DNA
Scientists have created a first-of-its-kind bacterium that contains DNA having unnatural genetic materials. Svilen Milev/freeimages

Scientists at the Scripps Research Institute (TSRI) in California have created a living organism that is made of DNA, researchers say, not found in nature.

The newly created being is a bacterium and is able to replicate its unnatural genetic material.

"Life on Earth in all its diversity is encoded by only two pairs of DNA bases, A-T and C-G, and what we've made is an organism that stably contains those two plus a third, unnatural pair of bases," lead researcher Floyd E Romesberg said in a statement.

The breakthrough achievement published in the 7 May issue of the journal Nature gives hope to researchers about future applications, such as in making medicines that cannot be produced by using cells with only natural genetic code.

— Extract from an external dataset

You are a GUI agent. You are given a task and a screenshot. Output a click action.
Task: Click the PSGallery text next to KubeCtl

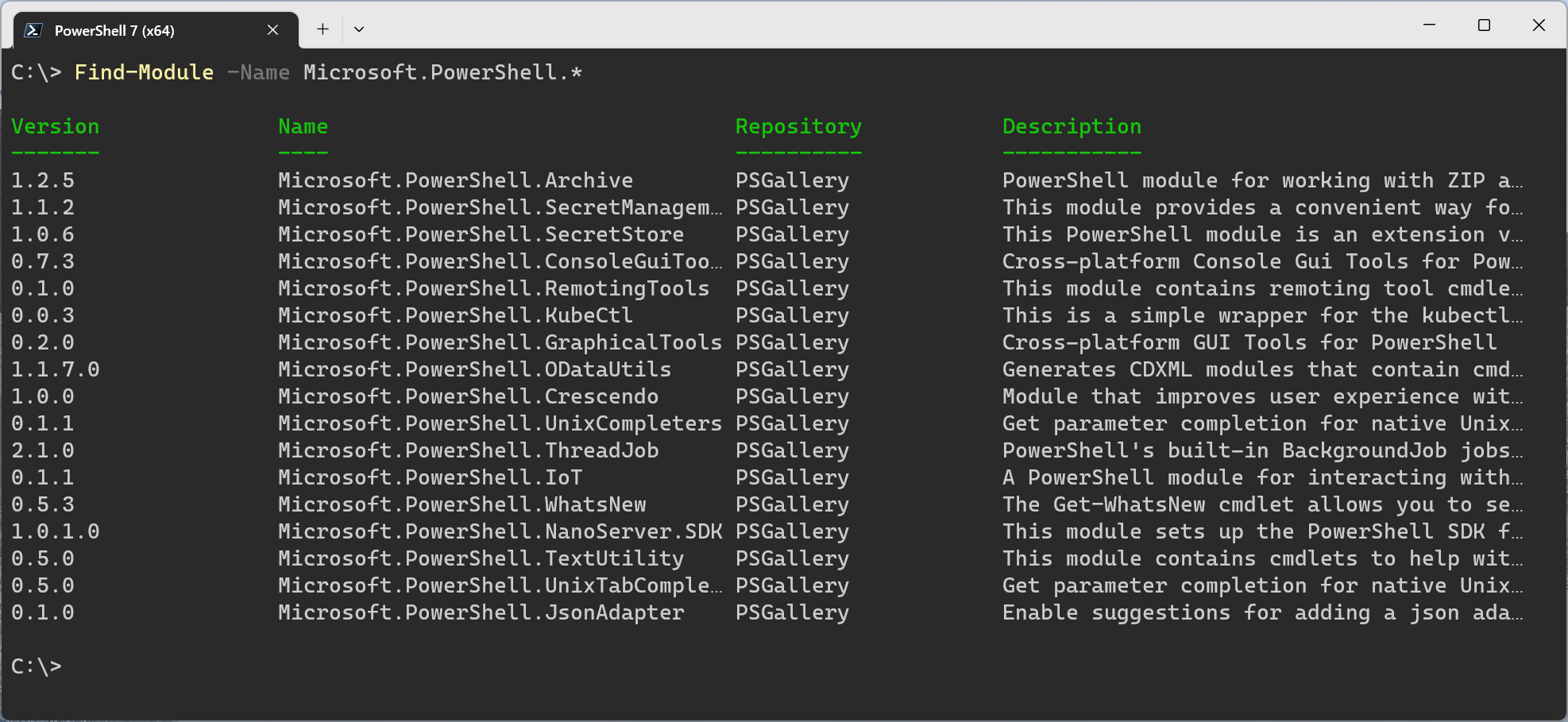point(792,315)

"This shows that other solutions to storing information are possible and, of course, takes us closer to an expanded-DNA biology that will have many exciting applications—from new medicines to new kinds of nanotechnology," Romesberg said.

Scientists conducted their research in a test tube in which they added the unnatural base pairs to the genetic code of the common bacterium E coli.

While the E Coli cells were able to replicate the DNA containing the artificial genetic letters in vitro, the challenge was to get the cells working in the much more complex environment of a living cell, according to the lead author of the report, Denis A Malyshev.

To do so, researchers supplied artificial molecular building blocks to the cells via a transporter made by a species of microalgae.

"That was a big breakthrough for us—an enabling breakthrough," said Malyshev.

Researchers said the next step of their study would be to demonstrate the in-cell transcription of the new, expanded-alphabet DNA into the RNA (Ribonucleic acid) that feeds the protein-making machinery of cells.

"In principle, we could encode new proteins made from new, unnatural amino acids—which would give us greater power than ever to tailor protein therapeutics and diagnostics and laboratory reagents to have desired functions," Romesberg said.

However, researchers noted that the greatest hurdle in their study would be "reassuring to those who fear the uncontrolled release of a new life form."